__Material shown__
━━━

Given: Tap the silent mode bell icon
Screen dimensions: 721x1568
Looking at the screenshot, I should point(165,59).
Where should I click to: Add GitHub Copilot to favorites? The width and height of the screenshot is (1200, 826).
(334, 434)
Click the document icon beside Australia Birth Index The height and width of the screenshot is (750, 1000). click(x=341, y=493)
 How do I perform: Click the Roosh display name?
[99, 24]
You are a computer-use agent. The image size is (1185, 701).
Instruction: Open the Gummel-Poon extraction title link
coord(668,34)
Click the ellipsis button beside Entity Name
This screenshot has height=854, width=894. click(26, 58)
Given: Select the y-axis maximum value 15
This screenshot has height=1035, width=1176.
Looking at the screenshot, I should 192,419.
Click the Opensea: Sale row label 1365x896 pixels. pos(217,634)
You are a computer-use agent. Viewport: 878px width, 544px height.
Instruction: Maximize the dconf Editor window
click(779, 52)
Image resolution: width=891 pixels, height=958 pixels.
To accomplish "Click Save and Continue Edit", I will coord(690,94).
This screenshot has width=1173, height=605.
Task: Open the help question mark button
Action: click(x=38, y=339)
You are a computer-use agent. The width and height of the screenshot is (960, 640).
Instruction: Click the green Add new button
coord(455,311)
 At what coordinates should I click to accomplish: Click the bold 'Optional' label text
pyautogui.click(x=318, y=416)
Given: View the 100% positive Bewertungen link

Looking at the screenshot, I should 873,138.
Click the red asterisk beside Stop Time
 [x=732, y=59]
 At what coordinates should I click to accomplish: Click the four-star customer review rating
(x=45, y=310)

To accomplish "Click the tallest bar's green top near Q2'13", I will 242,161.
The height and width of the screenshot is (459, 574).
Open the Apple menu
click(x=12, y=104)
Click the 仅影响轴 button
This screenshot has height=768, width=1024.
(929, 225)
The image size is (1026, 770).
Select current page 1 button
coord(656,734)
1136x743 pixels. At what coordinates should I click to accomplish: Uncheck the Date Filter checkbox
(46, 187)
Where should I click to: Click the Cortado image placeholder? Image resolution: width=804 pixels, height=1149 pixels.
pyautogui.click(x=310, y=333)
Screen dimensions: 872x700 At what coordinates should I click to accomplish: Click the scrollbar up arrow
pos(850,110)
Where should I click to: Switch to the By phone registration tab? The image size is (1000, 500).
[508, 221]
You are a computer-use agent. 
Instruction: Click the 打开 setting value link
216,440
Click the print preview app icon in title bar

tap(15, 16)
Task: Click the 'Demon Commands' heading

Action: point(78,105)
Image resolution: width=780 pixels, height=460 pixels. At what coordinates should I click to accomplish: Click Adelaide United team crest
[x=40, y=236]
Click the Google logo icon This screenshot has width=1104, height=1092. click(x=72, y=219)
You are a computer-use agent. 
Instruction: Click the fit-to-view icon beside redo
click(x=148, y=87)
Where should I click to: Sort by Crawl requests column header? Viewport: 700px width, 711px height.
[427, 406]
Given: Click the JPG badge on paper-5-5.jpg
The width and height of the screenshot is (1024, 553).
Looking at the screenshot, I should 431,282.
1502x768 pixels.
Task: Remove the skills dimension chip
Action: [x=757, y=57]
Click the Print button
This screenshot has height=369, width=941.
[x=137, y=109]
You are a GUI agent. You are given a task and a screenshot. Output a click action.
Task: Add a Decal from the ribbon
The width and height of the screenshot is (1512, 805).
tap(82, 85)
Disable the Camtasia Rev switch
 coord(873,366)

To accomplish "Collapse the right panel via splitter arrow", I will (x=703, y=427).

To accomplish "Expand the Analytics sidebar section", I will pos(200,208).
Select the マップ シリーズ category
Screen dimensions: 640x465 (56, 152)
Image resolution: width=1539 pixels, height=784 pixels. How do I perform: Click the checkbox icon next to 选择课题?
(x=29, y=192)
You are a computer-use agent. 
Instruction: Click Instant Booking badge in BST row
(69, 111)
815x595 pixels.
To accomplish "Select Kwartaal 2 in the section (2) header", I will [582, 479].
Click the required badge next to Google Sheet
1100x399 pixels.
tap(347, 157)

━━━

__Directions for this task__
Nothing in the listing above may be altered; transcribe all of it.

__Task answer__
Given: Tap the silent mode bell icon
Screen dimensions: 721x1568
Looking at the screenshot, I should point(165,59).
Where should I click to: Add GitHub Copilot to favorites? The width and height of the screenshot is (1200, 826).
(334, 434)
Click the document icon beside Australia Birth Index The height and width of the screenshot is (750, 1000). click(x=341, y=493)
 How do I perform: Click the Roosh display name?
[99, 24]
You are a computer-use agent. The image size is (1185, 701).
Instruction: Open the Gummel-Poon extraction title link
coord(668,34)
Click the ellipsis button beside Entity Name
This screenshot has height=854, width=894. click(26, 58)
Given: Select the y-axis maximum value 15
This screenshot has height=1035, width=1176.
Looking at the screenshot, I should 192,419.
Click the Opensea: Sale row label 1365x896 pixels. pos(217,634)
You are a computer-use agent. Viewport: 878px width, 544px height.
Instruction: Maximize the dconf Editor window
click(779, 52)
Image resolution: width=891 pixels, height=958 pixels.
To accomplish "Click Save and Continue Edit", I will coord(690,94).
This screenshot has width=1173, height=605.
Task: Open the help question mark button
Action: click(x=38, y=339)
You are a computer-use agent. The width and height of the screenshot is (960, 640).
Instruction: Click the green Add new button
coord(455,311)
 At what coordinates should I click to accomplish: Click the bold 'Optional' label text
pyautogui.click(x=318, y=416)
Given: View the 100% positive Bewertungen link

Looking at the screenshot, I should 873,138.
Click the red asterisk beside Stop Time
 [x=732, y=59]
 At what coordinates should I click to accomplish: Click the four-star customer review rating
(x=45, y=310)

To accomplish "Click the tallest bar's green top near Q2'13", I will 242,161.
The height and width of the screenshot is (459, 574).
Open the Apple menu
click(x=12, y=104)
Click the 仅影响轴 button
This screenshot has height=768, width=1024.
(929, 225)
The image size is (1026, 770).
Select current page 1 button
coord(656,734)
1136x743 pixels. At what coordinates should I click to accomplish: Uncheck the Date Filter checkbox
(46, 187)
Where should I click to: Click the Cortado image placeholder? Image resolution: width=804 pixels, height=1149 pixels.
pyautogui.click(x=310, y=333)
Screen dimensions: 872x700 At what coordinates should I click to accomplish: Click the scrollbar up arrow
pos(850,110)
Where should I click to: Switch to the By phone registration tab? The image size is (1000, 500).
[508, 221]
You are a computer-use agent. 
Instruction: Click the 打开 setting value link
216,440
Click the print preview app icon in title bar

tap(15, 16)
Task: Click the 'Demon Commands' heading

Action: point(78,105)
Image resolution: width=780 pixels, height=460 pixels. At what coordinates should I click to accomplish: Click Adelaide United team crest
[x=40, y=236]
Click the Google logo icon This screenshot has width=1104, height=1092. click(x=72, y=219)
You are a computer-use agent. 
Instruction: Click the fit-to-view icon beside redo
click(x=148, y=87)
Where should I click to: Sort by Crawl requests column header? Viewport: 700px width, 711px height.
[427, 406]
Given: Click the JPG badge on paper-5-5.jpg
The width and height of the screenshot is (1024, 553).
Looking at the screenshot, I should 431,282.
1502x768 pixels.
Task: Remove the skills dimension chip
Action: [x=757, y=57]
Click the Print button
This screenshot has height=369, width=941.
[x=137, y=109]
You are a GUI agent. You are given a task and a screenshot. Output a click action.
Task: Add a Decal from the ribbon
The width and height of the screenshot is (1512, 805).
tap(82, 85)
Disable the Camtasia Rev switch
 coord(873,366)

To accomplish "Collapse the right panel via splitter arrow", I will (x=703, y=427).

To accomplish "Expand the Analytics sidebar section", I will pos(200,208).
Select the マップ シリーズ category
Screen dimensions: 640x465 (56, 152)
Image resolution: width=1539 pixels, height=784 pixels. How do I perform: Click the checkbox icon next to 选择课题?
(x=29, y=192)
You are a computer-use agent. 
Instruction: Click Instant Booking badge in BST row
(69, 111)
815x595 pixels.
To accomplish "Select Kwartaal 2 in the section (2) header", I will [582, 479].
Click the required badge next to Google Sheet
1100x399 pixels.
tap(347, 157)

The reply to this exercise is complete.